Municipal bonds generally include debt obligations issued by states and their political subdivisions, and duly constituted authorities and corporations, to obtain funds to construct, repair or improve various public facilities such as airports, bridges, highways, hospitals, housing, schools, streets and water and sewer works. Municipal bonds may also be issued to refinance outstanding obligations as well as to obtain funds for general operating expenses and for loans to other public institutions and facilities. In addition, municipal bonds may include obligations of municipal housing authorities and single-family mortgage revenue bonds. Weaknesses in federal housing subsidy programs and their administration may result in a decrease of subsidies available for payment of principal and interest on housing authority bonds. Economic developments, including fluctuations in interest rates and increasing construction and operating costs, may also adversely impact revenues of housing authorities. In the case of some housing authorities, inability to obtain additional financing could also reduce revenues available to pay existing obligations. Single-family mortgage revenue bonds are subject to extraordinary mandatory redemption at par in whole or in part from the proceeds derived from prepayments of underlying mortgage loans and also from the unused proceeds of the issue within a stated period which may be within a year from the date of issue.

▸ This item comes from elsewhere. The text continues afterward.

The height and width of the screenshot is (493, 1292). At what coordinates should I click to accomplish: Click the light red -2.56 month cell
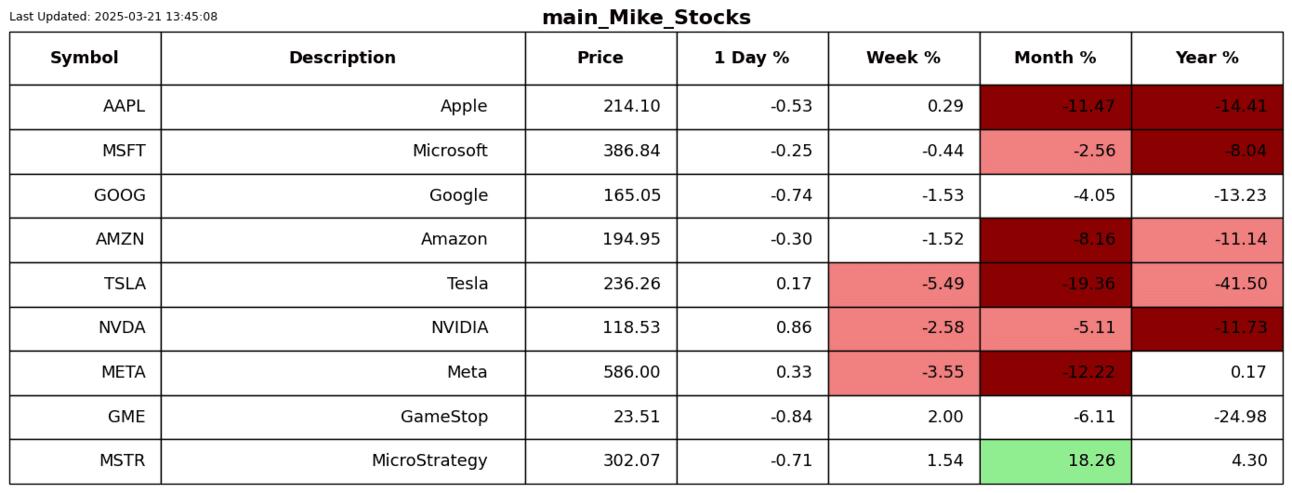click(x=1055, y=151)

Note obligations with demand or put options may have a stated maturity in excess of one year, but permit any holder to demand payment of principal plus accrued interest upon a specified number of days’ notice. Frequently, such obligations are secured by letters of credit or other credit support arrangements provided by banks. The issuer of such notes normally has a corresponding right, after a given period, to repay at its discretion the outstanding principal of the note plus accrued interest upon a specific number of days’ notice to the bondholders. The interest rate on a demand note may be based upon a known lending rate, such as the prime lending rate, and be adjusted when such rate changes, or the interest rate on a demand note may be a market rate that is adjusted at specified intervals. Each note purchased by the Fund will meet the quality criteria set out in the Prospectus for the Fund.
The yields of municipal bonds depend on, among other things, general money market conditions, conditions in the municipal bond market, the size of a particular offering, the maturity of the obligation, and the rating of the issue. The ratings of Moody’s and Standard & Poor’s represent their opinions of the quality of the municipal bonds rated by them. It should be emphasized that such ratings are general and are not absolute standards of quality. Consequently, municipal bonds with the same maturity, coupon and rating may have different yields, while municipal bonds of the same maturity and coupon, but with different ratings, may have the same yield. It will be the responsibility of the Adviser to appraise independently the fundamental quality of the bonds held by the Fund.
Municipal bonds are sometimes purchased on a “when-issued” or “delayed-delivery” basis, which means the Fund has committed to purchase certain specified securities at an agreed-upon price when they are issued. The period between commitment date and issuance date can be a month or more. It is possible that the securities will never be issued and the commitment canceled.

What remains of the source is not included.